Over the next 20 years the fuel mix for passenger vehicles will shift dramatically to support
electrification. Significant variation is already evident in different countries' approach to this
challenge including for example battery technologies (in the UK) or hydrogen fuel cells (in
Germany). However, in order to achieve this transition, fabrication and characterisation of new
materials and devices is fundamentally important. The overall aim of this project is to explore the
potential for transparent oxide materials as key enabling materials for energy conversion and
storage. For example, metal oxides can play the role of anode or cathode in electrochemical
energy storage devices or they can act as buffer layers in novel thin film solar cell. They therefore
exert a strong influence on performance and have offer the potential for disruptive innovation
when fabricated at the nanometre scale. In order to achieve the project aim, two main fabrication
approaches will be taken: (1) high precision atomic layer deposition and (2) solution processing.

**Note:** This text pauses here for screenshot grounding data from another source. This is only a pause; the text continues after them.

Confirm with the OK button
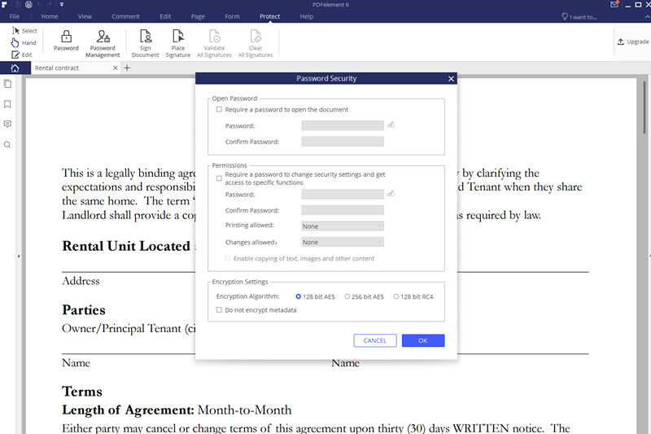Viewport: 651px width, 434px height. [x=422, y=340]
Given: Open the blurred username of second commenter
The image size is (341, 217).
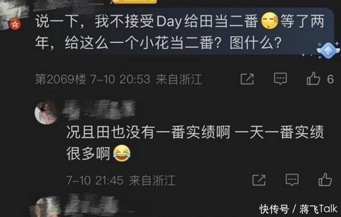Looking at the screenshot, I should click(x=99, y=110).
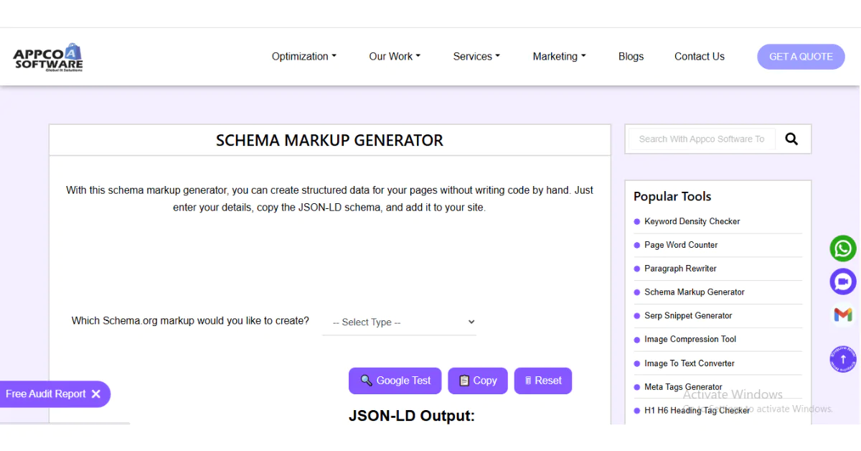Expand the Services dropdown menu
Screen dimensions: 861x451
point(476,56)
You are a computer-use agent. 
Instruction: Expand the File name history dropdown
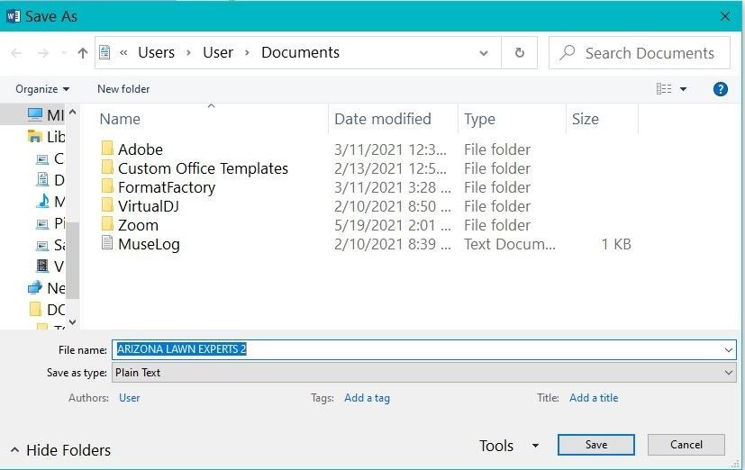728,349
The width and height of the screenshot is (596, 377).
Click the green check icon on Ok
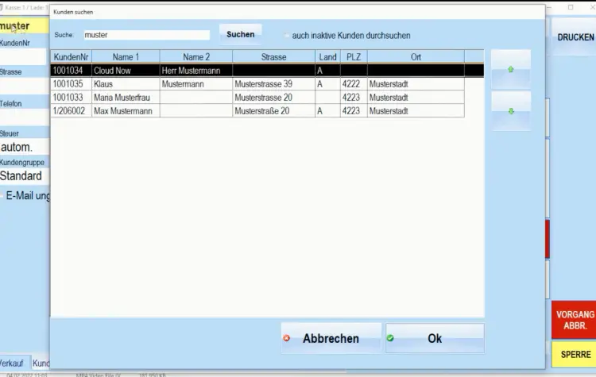click(x=390, y=338)
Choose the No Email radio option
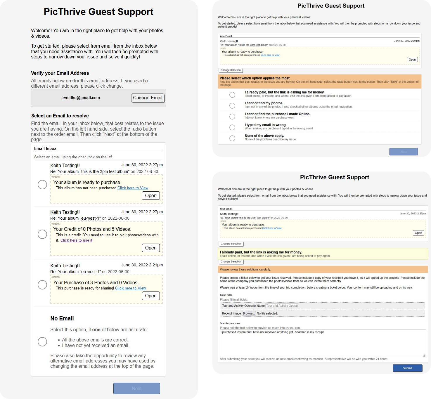This screenshot has width=431, height=399. [x=42, y=342]
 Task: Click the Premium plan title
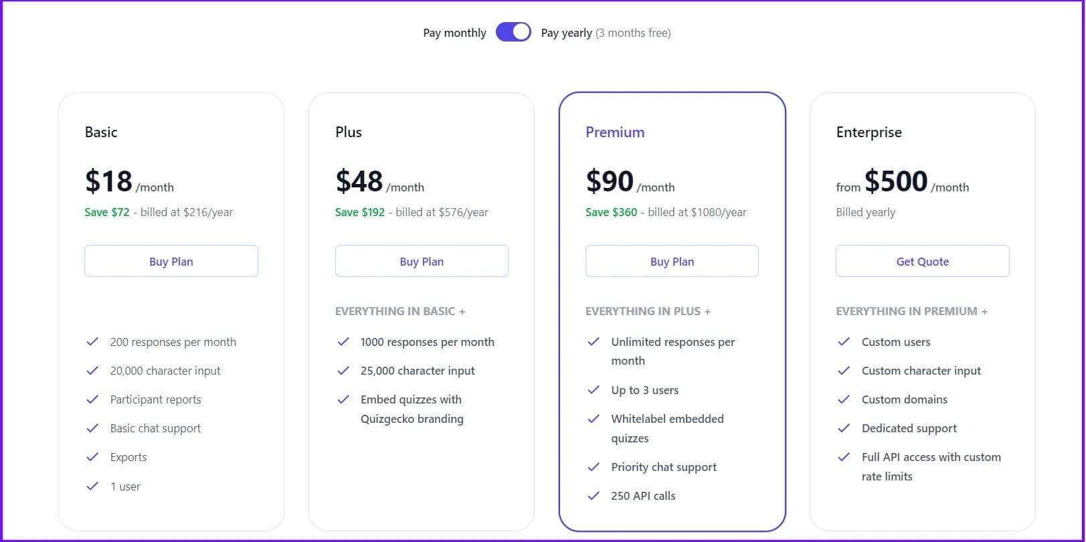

The former offers the potential to create conformal oxide layers on nanostructures and ultra-high
quality interfaces. The latter can be done under ambient laboratory conditions and is naturally
suited to scaling up. In addition to fabricating and characterising nanostructured oxide layers, the
project offers the opportunity to combine these layers to create novel semiconductor
heterostructures which could for example be used to store hydrogen which in the long term, has
the potential to emerge as a material energy carrier for transportation. There is a further
opportunity within the project to characterise the performance of energy devices fabricated from
these heterostructures during their operation. The project involves industrial input and also offers
the possibility to visit international research laboratories working in this area.